The youth group wants to counter isolation with an online platform, on which every congregation can have an individual meeting point set up on a modular basis. The categories range from divine service, Bible study, prayer, and pastoral care to media of all kinds: text, audio and video clips, as well as chat functions. The platform is to be user-friendly and simple to administer.
On Sunday the five young Bavarians will find out whether or not they will receive start-up funding for their project. There are 65 applications in this category alone. The total number of participants is 43,000.
Online and offline activities
Creative ideas are germinating elsewhere too.
- In the Frankfurt district in Germany so-called quarantine angels are doing shopping for seniors, and children are being sent colouring pages, stories, and puzzles from the Sunday School teaching material.

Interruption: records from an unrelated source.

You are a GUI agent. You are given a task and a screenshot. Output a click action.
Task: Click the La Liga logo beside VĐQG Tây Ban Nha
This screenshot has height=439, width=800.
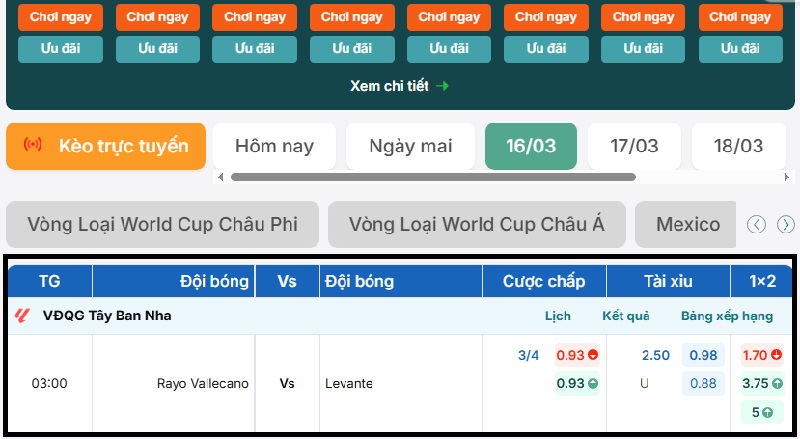coord(22,316)
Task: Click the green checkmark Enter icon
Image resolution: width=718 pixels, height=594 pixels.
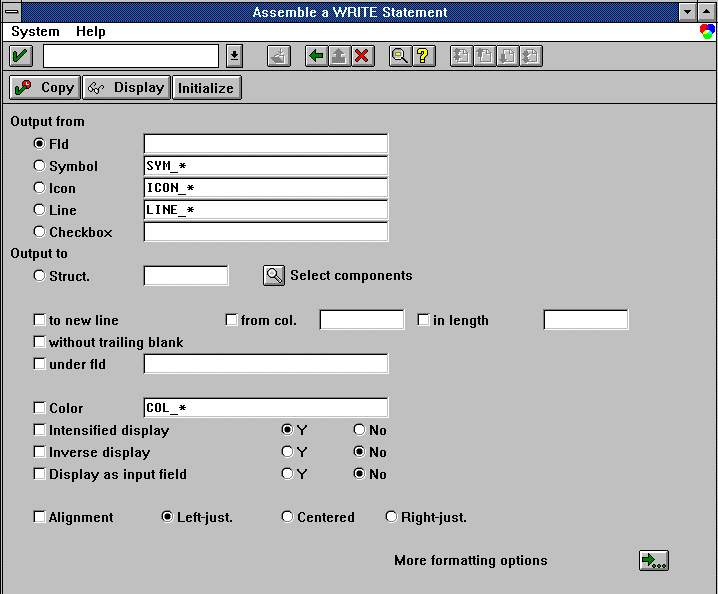Action: tap(21, 56)
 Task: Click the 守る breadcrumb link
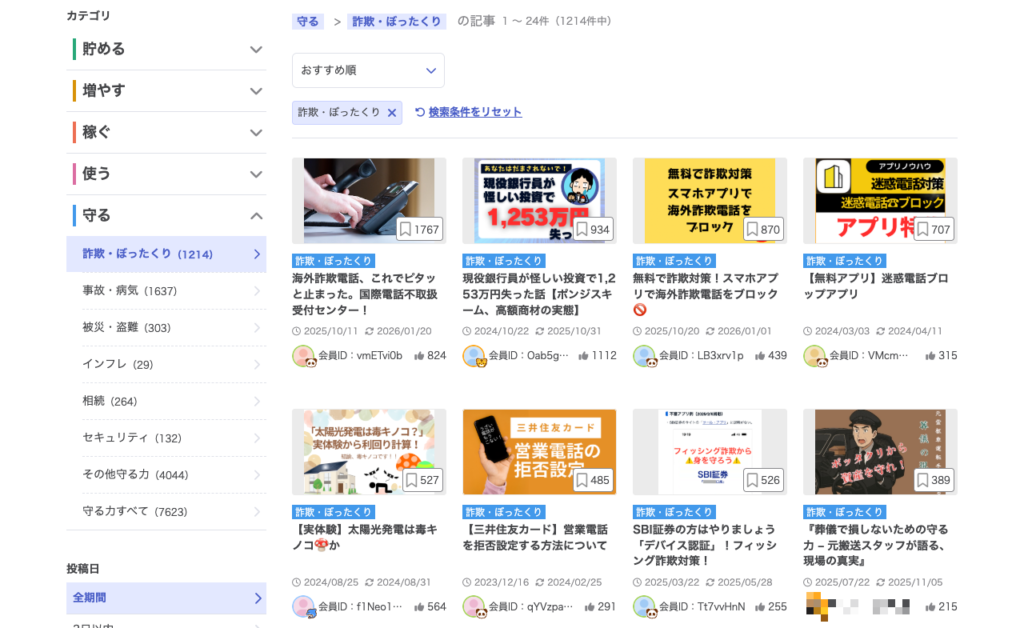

- In the district of Braunschweig in north-eastern Germany, a team around District Elder Harald Schwab is putting together a 45-minute programme every week which is broadcast on Wednesday evenings.
- The congregations of Leipzig and Hamburg (Germany) have set up collection points for greetings and messages, which they will deliver to the members of the congregation once a wee—both by email and regular mail.
- And then there is Mirco Stachowiak, a conductor in the district of Essen, who is organising a virtual choir.
These are just some of the examples of the many possibilities there are in helping to inject new life into our congregations.
A youth meeting by webcam
Digital communication is experiencing rising popularity these days: brothers and sisters are founding new WhatsApp groups. The pastoral care letter now also has a digital offshoot. And ministers are not the only ones who are meeting by means of videoconferencing.
A youth meeting via webcam: young people from the district of Hamburg West in Germany and the congregation of Apeldoorn in the Netherlands have already tried this. “Sunday is created in your head” was the topic in Germany. And the topic in the Netherlands was also about divine services during the Corona crisis.
Julian Storm, the youth leader from Hamburg, and Roel Pieterse from Apeldoorn agree that it went really well. “It was awesome,” was the reaction of the Dutch young people. That means: “We will do it again, but this time we are going to invite more young people from the district.”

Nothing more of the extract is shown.